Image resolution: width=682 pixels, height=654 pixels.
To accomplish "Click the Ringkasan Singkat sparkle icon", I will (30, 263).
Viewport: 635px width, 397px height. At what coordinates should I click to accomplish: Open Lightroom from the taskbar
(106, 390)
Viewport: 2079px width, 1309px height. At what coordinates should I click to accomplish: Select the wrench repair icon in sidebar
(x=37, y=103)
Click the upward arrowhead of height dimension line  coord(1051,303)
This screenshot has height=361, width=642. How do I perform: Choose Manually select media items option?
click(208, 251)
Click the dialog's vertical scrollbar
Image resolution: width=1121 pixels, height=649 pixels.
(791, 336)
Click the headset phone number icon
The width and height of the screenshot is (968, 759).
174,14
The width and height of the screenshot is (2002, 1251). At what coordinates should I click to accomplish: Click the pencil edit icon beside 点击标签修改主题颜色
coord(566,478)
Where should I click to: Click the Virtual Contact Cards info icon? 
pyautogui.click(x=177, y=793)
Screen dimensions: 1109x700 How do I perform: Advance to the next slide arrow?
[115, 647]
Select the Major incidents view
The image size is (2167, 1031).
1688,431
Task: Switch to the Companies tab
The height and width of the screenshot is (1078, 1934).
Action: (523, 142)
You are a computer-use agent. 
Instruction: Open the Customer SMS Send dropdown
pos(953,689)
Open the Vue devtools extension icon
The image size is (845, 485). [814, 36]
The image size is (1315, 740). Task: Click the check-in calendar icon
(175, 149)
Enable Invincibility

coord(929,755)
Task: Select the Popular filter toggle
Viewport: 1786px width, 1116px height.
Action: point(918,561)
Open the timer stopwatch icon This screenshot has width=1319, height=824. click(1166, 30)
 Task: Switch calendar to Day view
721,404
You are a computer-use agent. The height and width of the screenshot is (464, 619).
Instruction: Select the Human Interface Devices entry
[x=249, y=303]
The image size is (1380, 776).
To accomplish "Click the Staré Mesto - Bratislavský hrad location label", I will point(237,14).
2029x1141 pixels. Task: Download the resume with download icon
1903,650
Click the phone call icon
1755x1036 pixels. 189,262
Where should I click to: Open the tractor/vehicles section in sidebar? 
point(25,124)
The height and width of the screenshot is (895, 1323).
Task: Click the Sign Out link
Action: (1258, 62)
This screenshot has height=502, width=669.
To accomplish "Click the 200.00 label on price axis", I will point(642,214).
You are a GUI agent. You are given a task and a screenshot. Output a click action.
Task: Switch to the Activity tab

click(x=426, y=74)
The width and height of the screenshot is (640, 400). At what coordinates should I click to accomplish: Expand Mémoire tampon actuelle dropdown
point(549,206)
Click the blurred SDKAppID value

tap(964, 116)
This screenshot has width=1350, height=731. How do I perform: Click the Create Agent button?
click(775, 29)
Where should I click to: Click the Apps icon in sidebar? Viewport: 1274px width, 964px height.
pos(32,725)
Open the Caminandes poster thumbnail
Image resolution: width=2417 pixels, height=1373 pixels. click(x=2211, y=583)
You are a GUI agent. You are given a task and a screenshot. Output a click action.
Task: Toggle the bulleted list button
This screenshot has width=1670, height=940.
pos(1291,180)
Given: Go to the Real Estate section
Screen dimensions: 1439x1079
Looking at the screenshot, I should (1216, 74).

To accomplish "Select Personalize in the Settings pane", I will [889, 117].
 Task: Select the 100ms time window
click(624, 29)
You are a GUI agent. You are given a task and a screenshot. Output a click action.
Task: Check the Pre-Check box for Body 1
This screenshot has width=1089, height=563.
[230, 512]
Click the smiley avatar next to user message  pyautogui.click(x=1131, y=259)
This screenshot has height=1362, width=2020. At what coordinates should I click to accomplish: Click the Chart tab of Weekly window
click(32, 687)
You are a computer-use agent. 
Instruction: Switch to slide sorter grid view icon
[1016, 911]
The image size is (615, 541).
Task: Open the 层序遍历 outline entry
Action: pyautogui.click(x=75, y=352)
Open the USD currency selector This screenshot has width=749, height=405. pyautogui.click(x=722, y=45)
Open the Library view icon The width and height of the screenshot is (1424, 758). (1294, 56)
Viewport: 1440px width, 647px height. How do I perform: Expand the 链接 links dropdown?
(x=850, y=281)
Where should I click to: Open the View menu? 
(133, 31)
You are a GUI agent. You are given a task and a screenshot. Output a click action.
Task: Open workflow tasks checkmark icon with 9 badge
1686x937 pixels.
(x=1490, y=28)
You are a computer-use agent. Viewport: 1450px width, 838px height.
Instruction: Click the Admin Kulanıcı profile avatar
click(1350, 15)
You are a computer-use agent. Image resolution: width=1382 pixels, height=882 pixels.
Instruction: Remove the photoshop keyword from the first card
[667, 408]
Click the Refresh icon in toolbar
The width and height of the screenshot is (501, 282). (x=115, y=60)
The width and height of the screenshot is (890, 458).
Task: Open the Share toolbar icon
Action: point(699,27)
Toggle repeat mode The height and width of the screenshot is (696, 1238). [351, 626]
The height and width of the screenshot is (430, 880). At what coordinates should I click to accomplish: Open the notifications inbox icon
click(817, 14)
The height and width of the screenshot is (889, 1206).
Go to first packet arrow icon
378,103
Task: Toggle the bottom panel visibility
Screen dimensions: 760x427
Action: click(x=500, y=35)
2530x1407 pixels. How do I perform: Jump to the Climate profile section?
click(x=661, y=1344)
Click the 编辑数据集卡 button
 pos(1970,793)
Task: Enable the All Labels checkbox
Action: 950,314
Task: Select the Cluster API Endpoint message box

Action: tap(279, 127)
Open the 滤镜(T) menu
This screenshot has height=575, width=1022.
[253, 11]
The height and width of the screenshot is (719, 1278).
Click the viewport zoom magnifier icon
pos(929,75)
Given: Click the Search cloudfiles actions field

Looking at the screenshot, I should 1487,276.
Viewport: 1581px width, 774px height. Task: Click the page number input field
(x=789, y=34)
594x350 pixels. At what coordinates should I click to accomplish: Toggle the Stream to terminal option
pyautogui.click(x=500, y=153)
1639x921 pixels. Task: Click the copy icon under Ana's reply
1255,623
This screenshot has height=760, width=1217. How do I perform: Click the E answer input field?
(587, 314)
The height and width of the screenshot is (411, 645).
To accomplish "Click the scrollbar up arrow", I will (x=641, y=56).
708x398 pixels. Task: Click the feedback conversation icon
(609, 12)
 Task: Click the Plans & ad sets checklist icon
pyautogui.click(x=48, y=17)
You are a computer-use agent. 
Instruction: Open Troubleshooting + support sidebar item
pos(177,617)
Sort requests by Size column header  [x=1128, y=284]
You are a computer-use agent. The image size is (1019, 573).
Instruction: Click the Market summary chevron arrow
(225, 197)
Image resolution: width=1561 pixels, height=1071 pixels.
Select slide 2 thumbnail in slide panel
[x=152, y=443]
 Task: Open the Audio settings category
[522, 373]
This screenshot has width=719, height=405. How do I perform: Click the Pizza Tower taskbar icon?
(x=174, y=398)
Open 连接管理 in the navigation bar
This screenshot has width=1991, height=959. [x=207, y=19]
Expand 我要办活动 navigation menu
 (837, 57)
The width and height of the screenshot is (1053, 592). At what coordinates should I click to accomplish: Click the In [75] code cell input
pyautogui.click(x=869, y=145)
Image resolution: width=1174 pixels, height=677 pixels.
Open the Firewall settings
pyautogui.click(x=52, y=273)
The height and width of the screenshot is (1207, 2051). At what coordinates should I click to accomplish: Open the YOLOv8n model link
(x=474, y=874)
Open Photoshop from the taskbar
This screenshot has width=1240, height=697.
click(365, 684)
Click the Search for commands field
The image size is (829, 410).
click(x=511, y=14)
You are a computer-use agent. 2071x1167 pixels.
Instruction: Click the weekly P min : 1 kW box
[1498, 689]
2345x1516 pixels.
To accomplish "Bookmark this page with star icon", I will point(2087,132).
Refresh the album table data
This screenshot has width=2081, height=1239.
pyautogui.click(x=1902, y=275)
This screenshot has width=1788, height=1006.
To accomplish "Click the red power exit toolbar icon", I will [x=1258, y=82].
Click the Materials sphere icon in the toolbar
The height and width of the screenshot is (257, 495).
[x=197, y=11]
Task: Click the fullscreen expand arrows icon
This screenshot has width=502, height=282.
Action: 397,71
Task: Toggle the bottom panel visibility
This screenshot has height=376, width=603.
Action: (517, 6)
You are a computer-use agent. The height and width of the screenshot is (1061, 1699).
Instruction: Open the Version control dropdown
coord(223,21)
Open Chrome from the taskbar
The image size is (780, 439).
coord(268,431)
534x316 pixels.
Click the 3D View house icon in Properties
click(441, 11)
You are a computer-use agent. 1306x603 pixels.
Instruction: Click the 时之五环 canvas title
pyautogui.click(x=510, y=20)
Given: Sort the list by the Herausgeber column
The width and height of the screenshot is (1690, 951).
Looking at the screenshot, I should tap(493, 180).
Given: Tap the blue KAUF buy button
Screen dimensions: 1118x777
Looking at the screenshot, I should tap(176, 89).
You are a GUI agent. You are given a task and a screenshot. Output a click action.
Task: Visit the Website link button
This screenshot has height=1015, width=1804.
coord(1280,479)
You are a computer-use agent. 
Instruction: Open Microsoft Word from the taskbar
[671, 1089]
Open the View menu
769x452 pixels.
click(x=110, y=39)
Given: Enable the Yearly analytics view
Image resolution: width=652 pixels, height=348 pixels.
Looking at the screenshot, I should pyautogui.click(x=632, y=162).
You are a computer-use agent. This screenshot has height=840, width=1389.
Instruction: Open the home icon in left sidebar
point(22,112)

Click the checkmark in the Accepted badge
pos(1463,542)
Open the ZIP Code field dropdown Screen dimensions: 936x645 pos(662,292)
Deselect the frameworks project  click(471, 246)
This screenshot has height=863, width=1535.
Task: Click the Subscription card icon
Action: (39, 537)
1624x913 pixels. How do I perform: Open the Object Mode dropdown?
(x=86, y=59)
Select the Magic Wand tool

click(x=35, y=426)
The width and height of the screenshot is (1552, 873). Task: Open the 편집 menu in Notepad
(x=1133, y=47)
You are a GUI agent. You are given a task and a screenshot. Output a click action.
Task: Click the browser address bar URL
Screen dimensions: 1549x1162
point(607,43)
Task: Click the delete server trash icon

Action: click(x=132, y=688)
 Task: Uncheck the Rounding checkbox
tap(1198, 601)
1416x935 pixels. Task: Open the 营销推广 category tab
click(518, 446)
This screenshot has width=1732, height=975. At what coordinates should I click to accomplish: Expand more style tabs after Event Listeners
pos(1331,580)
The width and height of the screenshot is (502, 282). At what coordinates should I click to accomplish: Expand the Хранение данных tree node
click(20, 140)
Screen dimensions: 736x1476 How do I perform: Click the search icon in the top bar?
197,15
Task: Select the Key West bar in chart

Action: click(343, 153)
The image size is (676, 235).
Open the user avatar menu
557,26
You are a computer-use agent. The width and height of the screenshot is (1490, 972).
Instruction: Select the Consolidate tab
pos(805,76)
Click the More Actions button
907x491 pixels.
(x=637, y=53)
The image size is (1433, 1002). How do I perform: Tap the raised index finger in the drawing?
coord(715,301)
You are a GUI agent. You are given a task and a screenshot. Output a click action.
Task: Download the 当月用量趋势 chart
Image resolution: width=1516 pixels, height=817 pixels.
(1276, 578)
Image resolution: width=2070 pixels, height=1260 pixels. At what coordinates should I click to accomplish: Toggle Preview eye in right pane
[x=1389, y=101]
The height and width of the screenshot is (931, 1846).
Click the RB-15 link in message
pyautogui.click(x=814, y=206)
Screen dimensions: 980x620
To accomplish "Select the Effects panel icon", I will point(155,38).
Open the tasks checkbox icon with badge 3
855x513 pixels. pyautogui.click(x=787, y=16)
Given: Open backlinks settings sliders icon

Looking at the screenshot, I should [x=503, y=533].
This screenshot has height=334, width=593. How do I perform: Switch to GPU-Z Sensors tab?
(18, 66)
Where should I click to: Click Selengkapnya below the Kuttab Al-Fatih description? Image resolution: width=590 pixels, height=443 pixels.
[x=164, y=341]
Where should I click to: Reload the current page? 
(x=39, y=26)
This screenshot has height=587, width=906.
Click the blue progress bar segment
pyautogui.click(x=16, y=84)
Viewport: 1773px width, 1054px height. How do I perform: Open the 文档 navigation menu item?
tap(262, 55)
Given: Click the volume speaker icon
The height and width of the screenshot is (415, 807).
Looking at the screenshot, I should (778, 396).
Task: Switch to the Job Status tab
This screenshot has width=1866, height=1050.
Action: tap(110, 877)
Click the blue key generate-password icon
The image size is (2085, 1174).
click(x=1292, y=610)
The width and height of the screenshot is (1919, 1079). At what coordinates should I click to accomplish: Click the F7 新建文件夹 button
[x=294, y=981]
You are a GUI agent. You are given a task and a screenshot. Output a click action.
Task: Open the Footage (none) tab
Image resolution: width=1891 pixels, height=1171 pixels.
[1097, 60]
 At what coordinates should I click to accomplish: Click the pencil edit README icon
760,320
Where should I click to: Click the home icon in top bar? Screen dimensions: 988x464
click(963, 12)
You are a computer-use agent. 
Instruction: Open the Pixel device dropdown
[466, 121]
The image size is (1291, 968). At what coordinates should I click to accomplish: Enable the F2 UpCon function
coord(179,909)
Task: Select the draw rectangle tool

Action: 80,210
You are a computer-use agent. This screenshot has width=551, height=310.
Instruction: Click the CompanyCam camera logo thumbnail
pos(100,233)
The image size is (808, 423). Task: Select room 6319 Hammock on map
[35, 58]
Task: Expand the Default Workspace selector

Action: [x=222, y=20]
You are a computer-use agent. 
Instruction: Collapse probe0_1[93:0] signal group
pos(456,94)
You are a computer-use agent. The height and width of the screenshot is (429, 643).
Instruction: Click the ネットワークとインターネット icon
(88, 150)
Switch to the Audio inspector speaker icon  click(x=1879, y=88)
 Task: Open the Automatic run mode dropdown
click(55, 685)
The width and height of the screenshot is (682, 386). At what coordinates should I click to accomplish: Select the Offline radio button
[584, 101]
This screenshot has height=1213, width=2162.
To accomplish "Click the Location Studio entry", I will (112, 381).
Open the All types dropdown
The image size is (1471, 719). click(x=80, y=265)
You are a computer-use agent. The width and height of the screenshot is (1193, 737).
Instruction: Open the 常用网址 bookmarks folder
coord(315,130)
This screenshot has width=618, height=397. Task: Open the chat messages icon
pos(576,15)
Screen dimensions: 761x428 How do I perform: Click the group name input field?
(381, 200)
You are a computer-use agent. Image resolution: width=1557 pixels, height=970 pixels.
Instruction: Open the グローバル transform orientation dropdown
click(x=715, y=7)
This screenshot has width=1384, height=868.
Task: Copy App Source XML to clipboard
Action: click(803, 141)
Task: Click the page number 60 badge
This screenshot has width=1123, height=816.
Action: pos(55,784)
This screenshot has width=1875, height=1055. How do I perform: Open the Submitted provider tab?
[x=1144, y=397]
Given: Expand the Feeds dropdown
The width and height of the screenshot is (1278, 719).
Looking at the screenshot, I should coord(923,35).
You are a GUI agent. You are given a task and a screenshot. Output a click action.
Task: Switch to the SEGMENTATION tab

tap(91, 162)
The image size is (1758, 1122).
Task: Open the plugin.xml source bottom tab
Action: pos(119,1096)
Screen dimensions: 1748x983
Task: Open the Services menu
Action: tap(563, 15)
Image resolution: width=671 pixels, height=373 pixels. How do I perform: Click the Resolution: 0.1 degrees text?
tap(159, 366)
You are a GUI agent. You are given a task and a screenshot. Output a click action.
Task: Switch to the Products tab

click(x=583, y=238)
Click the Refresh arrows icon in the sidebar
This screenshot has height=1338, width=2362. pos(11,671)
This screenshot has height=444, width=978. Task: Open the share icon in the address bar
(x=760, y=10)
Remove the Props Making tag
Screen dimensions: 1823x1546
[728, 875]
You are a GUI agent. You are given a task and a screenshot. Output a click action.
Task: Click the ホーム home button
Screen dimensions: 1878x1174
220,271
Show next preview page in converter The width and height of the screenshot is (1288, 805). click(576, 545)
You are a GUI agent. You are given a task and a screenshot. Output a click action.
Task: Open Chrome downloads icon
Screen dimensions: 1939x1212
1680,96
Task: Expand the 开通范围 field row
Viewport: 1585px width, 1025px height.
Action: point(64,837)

## Exercise brief
Among the lines above, find those containing the word "speaker" and copy each.

## Response area
Given: Click the volume speaker icon
Switch to the Audio inspector speaker icon  click(x=1879, y=88)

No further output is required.